Bu kandil gecesi Ali Nur KUTLU

Dergahının kapısına geldik. Bizler, kulların, günahkar kulların, kapından merhamet dilemeye geldik, bu kandil gecesi.

Sözlerimiz bitti, dermanımız tükendi, gücümüz azaldı, gidecek tüm yollar kapandı, senin yolundan başka. Kapına geldik, diz bükmeye, yüz sürmeye, baş eğmeye, af dilemeye geldik, bu kandil gecesi.

Gece senin, yıldız senin, ay senin, hepsini, doğduğunda örtecek olan güneş senin. Zenginliğinin, gücünün, kudretinin ve rahmetinin büyüklüğüne biz kulların aklı ermez. Biz senin merhametine talibiz, kapında bu yüzden bekleriz, merhamet et bize, bu kandil gecesi.

Günahkarız, bir kulun olabileceği kadar çok günahkarız. Yüzümüz yok, takatimiz yok ki el açalım sana, af dilemek için. Lakin gidecek başka kapımız da yok Ey Sultanlar Sulatanı, senden başka. Ne olur, kapının eşiğinde bekleyen kullarını evine al, bu kandil gecesi. 

Bu kandil gecesi, 
Rahmetin okyanustaki damlalar kadar çok derler. Gökteki yıldızlar gibi sayılamazmış sahip olduğun güzellikler. Elimiz yanan yüreğimizde, kapında bekleriz, bir damla rahmeti, bir küçük şefkati çok görme bize, bu kandil gecesi.

Karanlık çöktüğünde, seccademizle baş başa kaldığımızda, alnımızı dergahının kapısında koyduğumuzda, aklımıza gelen ilk şey günahlarımız. Kendimize dahi itiraf edemediğimiz hatalarımızdan dolayı bizi affet, bu kandil gecesinde.

Bu dünyanın dertlerine, kaygısına, işlerine ve telaşına kendimizi verip unuttuğumuz ahiretimizi, her daim hatırlatacak ve dünyaya tamah ettirmeyecek kadar kavi bir iman ver bize, bu kandil gecesinde.

Utanıyoruz. Meğer ne çok güzel özelliği kaybetmişiz, senin verdiğin. Belki de kaybettiklerimizden bizi en çok utandıran, bir Müslüman gibi "emin” olmayı yeniden bize nasip et, bu kandil gecesinde. 

Bu kandil gecesi
Dökülen gözyaşlarımız kapının eşiğini yıkasın, feryatlarımız tahtını kurduğun arşta yankılansın, hıçkırıklarımız arzın dağlarında dolaşın ki, bilesin ne çok pişmanız ve ne çok affına muhtacız. Bizi günahlarımızla baş başa bırakma, bu kandil gecesinde.
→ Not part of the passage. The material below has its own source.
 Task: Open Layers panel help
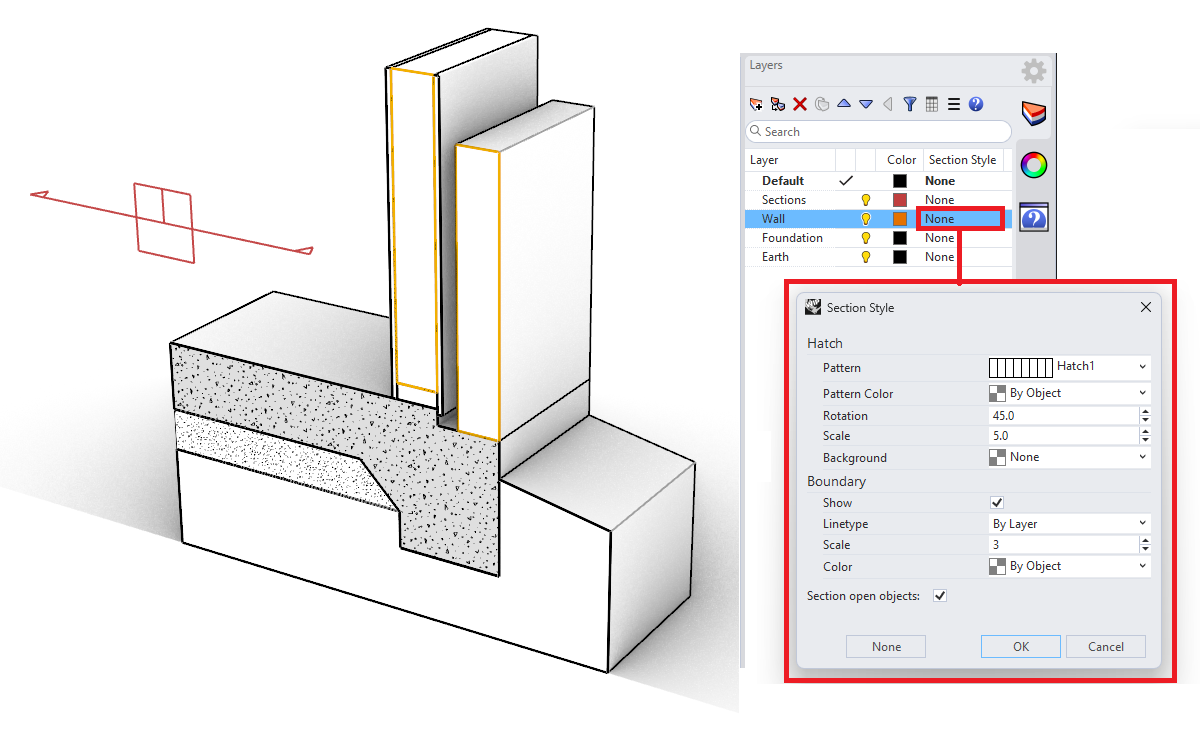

Ruhumuza üflediğin, sana ait parçanın peşindeyiz. Aşkın sebebi sensin, sevginin kaynağı sen. Biz sana meftunuz. Aşkının derdinden sokaklarda, bizi gecenin ayazında divane bırakma, bu kandil gecesinde.

Maşuk sensin, aşık sen, dert sensin derman sen, sevgi sensin sevgili sen, gece sensin gündüz sen, huzur sensin, sükun sensin, mutluluk sensin, dilimizin dönmediği, kelimelerin ifade edemediği güzellik sensin. Biz acizlerin iltifatını kabul et, bu kandil gecesinde.

Dönüp duran evrene, bir nizam, bir intizam içinde sürüp giden alemlere, birbirini kovalayan zamanlara, kendisini örten geceyle gündüze, güneşin sıcaklığına, ayın parlaklığına, suyun kudretine, toprağın bereketine yemin ederiz ki, sen bizim sahibimizsin. Bizi sahipsiz bırakma, bu kandil gecesinde. 
Bu kandil gecesinde
Pişmanlığımızı,
Acziyetimizi,
Günahkarlığımızı itiraf ettiğimiz bu gecede,
Kapında bekleyen bizleri, kullarını, günahkar kullarını çaresiz bırakma Allah'ım.